* _ABOUT THIS EXERCISE_
Check each line of the records for "header"; collect those that have it.

* _Items from a dataset_
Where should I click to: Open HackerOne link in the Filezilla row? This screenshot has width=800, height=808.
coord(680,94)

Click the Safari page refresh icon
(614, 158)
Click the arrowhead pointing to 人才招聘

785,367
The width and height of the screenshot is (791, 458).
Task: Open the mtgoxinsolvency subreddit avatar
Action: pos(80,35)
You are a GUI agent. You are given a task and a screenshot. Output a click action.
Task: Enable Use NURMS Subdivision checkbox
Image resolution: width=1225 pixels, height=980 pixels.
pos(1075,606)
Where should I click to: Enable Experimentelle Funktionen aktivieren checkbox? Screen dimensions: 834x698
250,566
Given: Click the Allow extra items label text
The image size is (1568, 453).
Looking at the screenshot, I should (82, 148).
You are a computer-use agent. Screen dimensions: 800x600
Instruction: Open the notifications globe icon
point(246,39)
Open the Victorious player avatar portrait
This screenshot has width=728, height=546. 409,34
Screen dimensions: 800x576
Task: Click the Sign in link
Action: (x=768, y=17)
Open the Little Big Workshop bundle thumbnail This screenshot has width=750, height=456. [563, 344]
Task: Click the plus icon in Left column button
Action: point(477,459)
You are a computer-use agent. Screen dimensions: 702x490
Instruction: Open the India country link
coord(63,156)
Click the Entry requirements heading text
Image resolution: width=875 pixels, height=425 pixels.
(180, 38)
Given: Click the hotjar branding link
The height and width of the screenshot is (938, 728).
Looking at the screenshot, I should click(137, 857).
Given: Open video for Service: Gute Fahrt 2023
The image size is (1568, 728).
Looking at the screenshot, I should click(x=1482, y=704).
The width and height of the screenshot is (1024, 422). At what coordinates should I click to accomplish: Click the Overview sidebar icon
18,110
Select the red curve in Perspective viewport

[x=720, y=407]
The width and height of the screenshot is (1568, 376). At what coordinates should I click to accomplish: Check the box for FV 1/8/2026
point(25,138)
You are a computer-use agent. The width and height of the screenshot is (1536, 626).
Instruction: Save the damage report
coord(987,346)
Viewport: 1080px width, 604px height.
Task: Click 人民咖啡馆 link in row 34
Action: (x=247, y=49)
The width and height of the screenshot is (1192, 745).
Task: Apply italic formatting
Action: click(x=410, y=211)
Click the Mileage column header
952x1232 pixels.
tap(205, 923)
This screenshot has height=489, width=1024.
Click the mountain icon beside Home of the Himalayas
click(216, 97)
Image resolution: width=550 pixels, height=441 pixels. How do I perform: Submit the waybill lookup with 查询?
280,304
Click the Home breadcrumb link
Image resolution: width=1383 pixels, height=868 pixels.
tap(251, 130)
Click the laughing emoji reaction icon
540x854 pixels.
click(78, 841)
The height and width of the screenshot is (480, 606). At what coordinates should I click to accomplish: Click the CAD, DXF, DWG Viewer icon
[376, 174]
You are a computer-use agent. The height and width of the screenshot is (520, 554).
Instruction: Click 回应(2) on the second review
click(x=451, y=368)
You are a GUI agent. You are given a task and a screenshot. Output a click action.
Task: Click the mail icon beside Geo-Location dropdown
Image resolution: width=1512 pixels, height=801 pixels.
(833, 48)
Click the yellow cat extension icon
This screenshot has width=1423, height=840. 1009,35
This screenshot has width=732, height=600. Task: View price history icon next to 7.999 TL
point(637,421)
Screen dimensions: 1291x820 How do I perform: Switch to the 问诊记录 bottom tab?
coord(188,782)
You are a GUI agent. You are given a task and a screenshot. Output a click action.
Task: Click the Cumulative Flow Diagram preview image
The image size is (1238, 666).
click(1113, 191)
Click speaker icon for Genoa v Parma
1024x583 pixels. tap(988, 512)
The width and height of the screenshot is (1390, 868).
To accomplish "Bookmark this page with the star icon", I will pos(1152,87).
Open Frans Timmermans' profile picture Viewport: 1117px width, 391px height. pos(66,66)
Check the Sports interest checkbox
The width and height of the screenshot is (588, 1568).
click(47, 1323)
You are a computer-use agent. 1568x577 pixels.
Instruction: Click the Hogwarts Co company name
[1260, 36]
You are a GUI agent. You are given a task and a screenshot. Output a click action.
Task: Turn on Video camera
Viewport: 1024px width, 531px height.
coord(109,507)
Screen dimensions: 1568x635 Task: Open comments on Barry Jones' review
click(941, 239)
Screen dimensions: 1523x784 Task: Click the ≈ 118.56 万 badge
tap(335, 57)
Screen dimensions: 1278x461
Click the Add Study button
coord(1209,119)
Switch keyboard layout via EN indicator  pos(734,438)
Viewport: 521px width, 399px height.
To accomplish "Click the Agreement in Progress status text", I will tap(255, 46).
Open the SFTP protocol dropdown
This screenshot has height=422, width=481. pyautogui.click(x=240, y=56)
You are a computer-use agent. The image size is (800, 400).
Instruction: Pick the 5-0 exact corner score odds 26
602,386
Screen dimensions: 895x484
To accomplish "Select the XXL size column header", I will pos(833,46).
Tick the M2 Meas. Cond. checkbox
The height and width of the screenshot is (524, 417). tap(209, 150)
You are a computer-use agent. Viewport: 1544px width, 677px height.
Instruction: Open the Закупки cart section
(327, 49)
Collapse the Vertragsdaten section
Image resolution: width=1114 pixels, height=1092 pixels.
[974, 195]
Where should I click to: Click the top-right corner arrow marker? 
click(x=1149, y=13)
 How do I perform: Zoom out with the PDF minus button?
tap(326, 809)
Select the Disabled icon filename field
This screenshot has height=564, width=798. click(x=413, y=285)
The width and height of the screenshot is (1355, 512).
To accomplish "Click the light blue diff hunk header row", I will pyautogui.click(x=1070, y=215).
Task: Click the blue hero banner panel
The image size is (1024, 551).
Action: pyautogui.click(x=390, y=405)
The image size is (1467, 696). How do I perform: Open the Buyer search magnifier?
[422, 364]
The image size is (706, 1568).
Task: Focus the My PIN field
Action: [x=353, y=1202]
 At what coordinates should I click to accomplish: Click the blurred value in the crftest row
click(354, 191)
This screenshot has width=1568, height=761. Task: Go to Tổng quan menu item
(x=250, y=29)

* _EXERCISE ANSWER_
Click the Mileage column header
To accomplish "Select the XXL size column header", I will pos(833,46).
To accomplish "Click the light blue diff hunk header row", I will pyautogui.click(x=1070, y=215).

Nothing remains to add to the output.